What you have to do: Could you copy exactly the lines from the one containing "724x293 pixels." through the last line of the records, leaving out every picture?

Stored records
------
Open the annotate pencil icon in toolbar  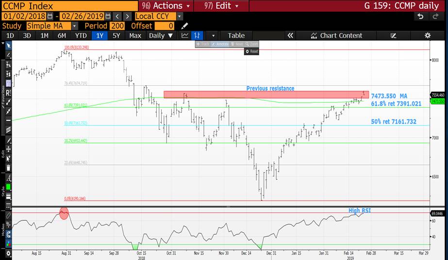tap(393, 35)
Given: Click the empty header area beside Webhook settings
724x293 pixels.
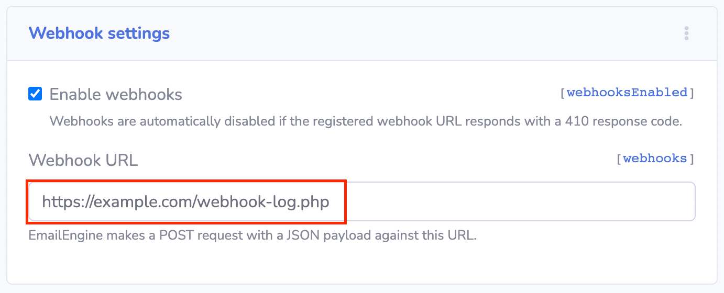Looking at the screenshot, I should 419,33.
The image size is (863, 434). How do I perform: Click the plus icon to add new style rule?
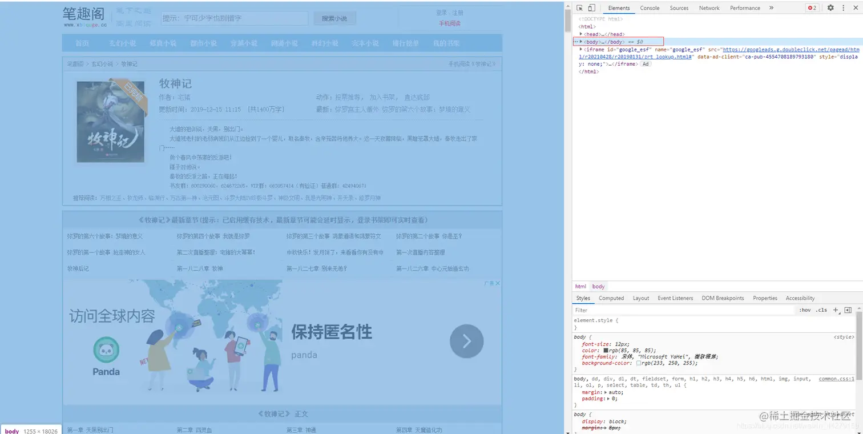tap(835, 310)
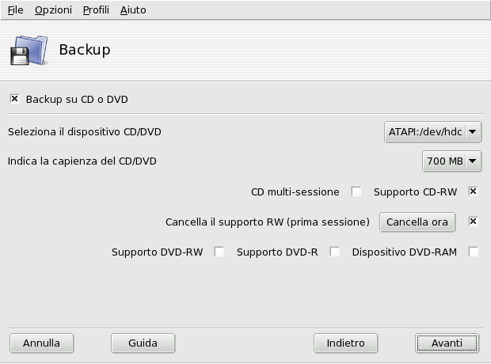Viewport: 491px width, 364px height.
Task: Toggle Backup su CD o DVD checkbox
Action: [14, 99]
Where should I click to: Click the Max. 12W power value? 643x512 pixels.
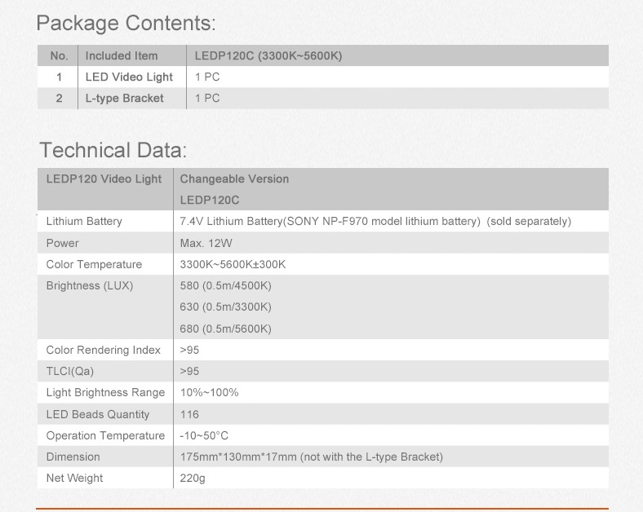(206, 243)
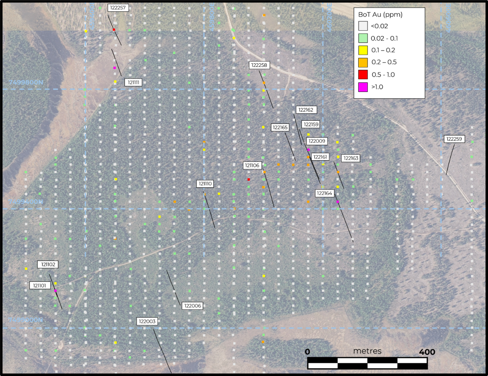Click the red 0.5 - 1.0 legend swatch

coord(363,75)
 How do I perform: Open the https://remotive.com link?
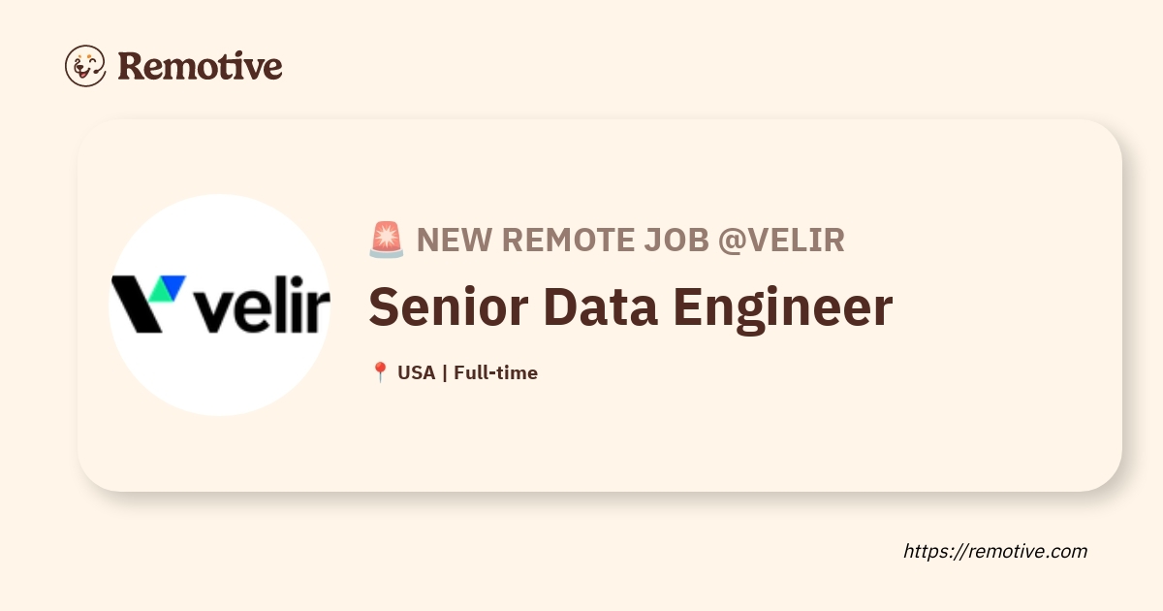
------
Result of the exercise:
724x293 pixels.
Looking at the screenshot, I should 419,33.
The image size is (863, 434). How do I perform: Click the plus icon to add new style rule?
tap(835, 310)
Viewport: 491px width, 364px height.
Task: Toggle Backup su CD o DVD checkbox
Action: [14, 99]
Where should I click to: Click the Max. 12W power value? 643x512 pixels.
(206, 243)
Click the red 0.5 - 1.0 legend swatch

coord(363,75)
 How do I perform: Open the https://remotive.com link?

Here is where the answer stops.